■ The data

----------

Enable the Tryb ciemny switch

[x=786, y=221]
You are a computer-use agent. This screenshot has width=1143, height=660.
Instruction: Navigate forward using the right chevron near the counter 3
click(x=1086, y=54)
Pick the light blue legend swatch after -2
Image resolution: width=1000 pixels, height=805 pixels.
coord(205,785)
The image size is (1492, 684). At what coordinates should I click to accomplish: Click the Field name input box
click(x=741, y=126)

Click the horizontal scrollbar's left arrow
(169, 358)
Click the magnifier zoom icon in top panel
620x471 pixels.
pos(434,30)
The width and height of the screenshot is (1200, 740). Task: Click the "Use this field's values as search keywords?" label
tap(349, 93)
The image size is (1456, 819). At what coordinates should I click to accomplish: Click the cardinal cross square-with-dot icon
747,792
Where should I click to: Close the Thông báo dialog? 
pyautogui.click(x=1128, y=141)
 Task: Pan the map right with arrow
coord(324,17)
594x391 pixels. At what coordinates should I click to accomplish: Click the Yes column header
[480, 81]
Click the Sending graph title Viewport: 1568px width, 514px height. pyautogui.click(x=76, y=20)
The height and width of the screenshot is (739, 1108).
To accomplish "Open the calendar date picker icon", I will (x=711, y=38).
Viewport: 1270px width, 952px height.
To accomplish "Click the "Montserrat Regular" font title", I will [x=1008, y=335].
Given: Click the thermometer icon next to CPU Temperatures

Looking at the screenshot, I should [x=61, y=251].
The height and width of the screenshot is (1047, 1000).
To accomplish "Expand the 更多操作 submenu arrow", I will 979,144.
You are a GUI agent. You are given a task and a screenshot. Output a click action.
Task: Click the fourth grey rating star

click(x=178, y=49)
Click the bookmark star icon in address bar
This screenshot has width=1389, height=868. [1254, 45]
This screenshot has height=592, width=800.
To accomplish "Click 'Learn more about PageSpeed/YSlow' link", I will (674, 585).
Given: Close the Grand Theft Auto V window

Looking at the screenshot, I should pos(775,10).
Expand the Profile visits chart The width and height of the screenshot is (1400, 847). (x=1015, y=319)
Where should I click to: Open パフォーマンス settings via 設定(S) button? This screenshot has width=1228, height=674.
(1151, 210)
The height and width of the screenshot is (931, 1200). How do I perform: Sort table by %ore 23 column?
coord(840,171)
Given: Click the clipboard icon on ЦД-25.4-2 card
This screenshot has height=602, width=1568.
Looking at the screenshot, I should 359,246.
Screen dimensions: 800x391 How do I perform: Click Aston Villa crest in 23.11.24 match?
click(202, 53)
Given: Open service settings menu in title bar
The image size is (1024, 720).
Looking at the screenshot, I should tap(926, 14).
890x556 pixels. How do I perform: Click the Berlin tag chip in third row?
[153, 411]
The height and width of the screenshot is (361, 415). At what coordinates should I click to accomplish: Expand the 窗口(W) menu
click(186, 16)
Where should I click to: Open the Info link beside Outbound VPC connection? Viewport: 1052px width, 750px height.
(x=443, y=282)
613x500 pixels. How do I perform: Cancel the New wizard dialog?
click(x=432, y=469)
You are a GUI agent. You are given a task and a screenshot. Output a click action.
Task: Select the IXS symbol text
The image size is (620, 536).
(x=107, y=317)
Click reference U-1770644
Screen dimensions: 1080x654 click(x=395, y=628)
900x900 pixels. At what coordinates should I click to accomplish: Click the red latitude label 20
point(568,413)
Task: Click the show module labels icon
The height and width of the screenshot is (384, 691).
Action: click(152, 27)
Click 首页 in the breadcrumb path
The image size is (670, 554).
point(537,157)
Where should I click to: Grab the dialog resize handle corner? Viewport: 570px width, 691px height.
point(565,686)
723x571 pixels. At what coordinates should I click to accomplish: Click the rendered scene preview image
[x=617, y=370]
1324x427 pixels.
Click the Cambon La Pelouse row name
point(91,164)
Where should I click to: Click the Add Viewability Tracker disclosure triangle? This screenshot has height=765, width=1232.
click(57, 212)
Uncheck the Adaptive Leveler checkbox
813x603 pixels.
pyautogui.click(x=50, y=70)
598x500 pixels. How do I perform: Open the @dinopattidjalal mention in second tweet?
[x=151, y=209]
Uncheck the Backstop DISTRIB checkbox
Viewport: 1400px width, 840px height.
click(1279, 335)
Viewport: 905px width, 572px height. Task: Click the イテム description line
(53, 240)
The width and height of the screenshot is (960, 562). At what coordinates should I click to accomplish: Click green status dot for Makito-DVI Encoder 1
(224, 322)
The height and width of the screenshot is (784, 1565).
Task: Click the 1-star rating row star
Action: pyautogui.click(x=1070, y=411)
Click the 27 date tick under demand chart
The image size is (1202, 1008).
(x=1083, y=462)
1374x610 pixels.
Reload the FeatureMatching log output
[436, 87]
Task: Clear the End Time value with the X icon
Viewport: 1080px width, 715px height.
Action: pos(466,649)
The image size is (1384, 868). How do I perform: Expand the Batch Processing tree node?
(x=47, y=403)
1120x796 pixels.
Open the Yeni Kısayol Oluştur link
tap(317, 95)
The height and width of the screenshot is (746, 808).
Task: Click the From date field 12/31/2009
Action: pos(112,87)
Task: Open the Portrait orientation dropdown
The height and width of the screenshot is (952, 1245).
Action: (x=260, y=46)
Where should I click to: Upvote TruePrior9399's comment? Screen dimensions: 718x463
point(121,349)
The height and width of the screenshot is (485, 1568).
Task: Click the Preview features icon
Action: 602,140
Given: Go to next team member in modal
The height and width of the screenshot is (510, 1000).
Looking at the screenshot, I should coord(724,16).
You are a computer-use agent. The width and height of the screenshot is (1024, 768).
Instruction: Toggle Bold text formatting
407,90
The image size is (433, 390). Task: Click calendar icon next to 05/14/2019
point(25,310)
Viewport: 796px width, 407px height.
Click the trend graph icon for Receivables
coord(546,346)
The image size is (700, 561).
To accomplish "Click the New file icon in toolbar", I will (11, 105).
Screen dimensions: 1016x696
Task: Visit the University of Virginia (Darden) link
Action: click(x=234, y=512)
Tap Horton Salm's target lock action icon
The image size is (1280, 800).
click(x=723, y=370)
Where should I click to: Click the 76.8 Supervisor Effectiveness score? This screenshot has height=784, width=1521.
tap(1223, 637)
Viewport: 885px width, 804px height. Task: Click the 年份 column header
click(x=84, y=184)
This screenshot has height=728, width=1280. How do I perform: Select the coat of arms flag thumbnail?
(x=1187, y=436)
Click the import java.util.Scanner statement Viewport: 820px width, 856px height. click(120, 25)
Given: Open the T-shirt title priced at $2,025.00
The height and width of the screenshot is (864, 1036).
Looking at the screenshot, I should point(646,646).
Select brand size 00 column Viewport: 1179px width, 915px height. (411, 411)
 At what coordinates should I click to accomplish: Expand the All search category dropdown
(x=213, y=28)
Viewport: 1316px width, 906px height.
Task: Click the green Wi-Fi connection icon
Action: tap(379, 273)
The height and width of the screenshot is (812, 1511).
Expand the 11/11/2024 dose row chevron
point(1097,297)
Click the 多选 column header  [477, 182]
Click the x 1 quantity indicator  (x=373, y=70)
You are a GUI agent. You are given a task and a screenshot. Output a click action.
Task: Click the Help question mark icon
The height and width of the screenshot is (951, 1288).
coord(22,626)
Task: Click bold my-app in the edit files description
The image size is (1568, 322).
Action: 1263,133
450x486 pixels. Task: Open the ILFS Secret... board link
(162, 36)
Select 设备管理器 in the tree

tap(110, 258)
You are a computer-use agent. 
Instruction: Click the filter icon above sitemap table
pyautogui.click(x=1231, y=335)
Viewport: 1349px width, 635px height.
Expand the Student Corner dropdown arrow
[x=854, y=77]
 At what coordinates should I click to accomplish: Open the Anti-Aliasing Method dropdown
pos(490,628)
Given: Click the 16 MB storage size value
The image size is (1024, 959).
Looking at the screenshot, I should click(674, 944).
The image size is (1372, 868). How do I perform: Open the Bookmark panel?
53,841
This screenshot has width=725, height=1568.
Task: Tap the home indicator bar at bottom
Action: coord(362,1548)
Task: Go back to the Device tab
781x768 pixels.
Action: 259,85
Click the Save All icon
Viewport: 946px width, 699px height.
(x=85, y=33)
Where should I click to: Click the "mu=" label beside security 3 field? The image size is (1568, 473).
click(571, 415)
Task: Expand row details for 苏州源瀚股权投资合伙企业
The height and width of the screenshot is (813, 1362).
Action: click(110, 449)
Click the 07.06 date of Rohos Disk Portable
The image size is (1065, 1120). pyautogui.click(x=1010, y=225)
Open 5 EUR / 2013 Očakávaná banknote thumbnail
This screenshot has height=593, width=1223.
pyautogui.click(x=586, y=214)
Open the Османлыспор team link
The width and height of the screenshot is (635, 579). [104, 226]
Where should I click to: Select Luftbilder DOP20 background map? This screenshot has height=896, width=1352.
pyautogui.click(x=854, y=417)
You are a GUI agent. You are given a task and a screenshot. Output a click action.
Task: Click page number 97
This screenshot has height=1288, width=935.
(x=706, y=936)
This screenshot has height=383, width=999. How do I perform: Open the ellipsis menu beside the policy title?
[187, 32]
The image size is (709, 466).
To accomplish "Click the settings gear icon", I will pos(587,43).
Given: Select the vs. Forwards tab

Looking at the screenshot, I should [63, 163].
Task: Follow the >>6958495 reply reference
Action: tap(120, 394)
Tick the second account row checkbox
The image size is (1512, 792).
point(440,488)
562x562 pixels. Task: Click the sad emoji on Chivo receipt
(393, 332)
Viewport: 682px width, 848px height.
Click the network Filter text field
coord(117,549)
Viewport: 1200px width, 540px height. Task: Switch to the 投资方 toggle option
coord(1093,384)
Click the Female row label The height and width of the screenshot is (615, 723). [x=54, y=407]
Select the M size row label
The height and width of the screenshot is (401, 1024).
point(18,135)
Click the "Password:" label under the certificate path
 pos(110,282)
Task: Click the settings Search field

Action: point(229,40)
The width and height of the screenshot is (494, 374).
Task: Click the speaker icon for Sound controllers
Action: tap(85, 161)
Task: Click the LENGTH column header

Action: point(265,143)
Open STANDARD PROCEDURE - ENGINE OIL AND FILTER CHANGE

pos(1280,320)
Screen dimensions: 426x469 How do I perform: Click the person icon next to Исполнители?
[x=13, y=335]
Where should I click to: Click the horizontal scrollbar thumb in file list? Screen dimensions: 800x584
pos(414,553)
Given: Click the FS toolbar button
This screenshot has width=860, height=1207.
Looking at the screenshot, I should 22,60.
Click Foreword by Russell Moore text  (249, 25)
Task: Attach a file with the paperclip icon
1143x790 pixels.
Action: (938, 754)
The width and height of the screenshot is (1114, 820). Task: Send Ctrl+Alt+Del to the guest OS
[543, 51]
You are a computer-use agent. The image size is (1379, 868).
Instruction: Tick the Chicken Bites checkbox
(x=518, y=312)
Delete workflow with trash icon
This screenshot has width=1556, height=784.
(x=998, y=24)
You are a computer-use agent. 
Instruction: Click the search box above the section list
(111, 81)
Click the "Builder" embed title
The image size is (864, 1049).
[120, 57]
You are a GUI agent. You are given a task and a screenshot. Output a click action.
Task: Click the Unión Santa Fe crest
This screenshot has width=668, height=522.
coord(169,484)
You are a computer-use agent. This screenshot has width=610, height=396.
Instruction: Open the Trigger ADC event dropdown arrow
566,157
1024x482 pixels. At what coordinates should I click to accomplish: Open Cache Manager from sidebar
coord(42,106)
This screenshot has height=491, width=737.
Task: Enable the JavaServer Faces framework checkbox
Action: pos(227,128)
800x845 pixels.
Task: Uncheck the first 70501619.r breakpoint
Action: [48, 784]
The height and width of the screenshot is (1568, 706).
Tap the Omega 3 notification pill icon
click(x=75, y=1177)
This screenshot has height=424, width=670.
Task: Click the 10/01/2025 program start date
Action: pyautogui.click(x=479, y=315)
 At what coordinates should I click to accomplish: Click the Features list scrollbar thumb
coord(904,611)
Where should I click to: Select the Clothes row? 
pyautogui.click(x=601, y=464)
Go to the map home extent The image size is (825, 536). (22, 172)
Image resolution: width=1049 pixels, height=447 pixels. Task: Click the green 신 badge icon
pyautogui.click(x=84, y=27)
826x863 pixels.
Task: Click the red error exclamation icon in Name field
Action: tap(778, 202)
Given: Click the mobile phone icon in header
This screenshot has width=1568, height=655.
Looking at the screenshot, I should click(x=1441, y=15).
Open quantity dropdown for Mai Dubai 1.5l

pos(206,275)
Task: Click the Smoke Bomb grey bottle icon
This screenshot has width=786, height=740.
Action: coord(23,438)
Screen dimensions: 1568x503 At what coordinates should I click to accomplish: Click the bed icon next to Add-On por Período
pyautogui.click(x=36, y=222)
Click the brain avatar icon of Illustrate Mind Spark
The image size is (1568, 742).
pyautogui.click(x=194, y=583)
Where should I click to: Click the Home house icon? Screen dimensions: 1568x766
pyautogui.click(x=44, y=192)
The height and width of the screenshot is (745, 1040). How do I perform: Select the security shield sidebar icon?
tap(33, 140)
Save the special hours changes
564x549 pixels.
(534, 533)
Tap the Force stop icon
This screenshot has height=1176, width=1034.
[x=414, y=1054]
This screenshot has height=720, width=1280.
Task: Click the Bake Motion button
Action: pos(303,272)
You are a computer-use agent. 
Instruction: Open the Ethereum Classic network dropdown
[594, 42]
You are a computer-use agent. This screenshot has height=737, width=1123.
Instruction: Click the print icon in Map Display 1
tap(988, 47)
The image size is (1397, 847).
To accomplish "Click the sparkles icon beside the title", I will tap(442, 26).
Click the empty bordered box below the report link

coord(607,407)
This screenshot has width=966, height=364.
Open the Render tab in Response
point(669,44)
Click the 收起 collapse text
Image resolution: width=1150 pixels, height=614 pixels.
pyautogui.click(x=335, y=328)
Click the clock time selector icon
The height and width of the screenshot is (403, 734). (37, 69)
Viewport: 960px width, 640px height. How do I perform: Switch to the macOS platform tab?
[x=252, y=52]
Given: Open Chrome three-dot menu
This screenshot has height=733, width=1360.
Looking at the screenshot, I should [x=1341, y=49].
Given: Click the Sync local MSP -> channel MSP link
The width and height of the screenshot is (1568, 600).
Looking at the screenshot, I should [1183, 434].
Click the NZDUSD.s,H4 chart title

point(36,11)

----------

Nothing but the lines from the one containing "Viewport: 960px width, 640px" through the final line of the data above is to be reproduced, each exactly as written.

Viewport: 960px width, 640px height. How do I perform: Switch to the macOS platform tab?
[x=252, y=52]
Given: Open Chrome three-dot menu
This screenshot has height=733, width=1360.
Looking at the screenshot, I should [x=1341, y=49].
Given: Click the Sync local MSP -> channel MSP link
The width and height of the screenshot is (1568, 600).
Looking at the screenshot, I should [1183, 434].
Click the NZDUSD.s,H4 chart title

point(36,11)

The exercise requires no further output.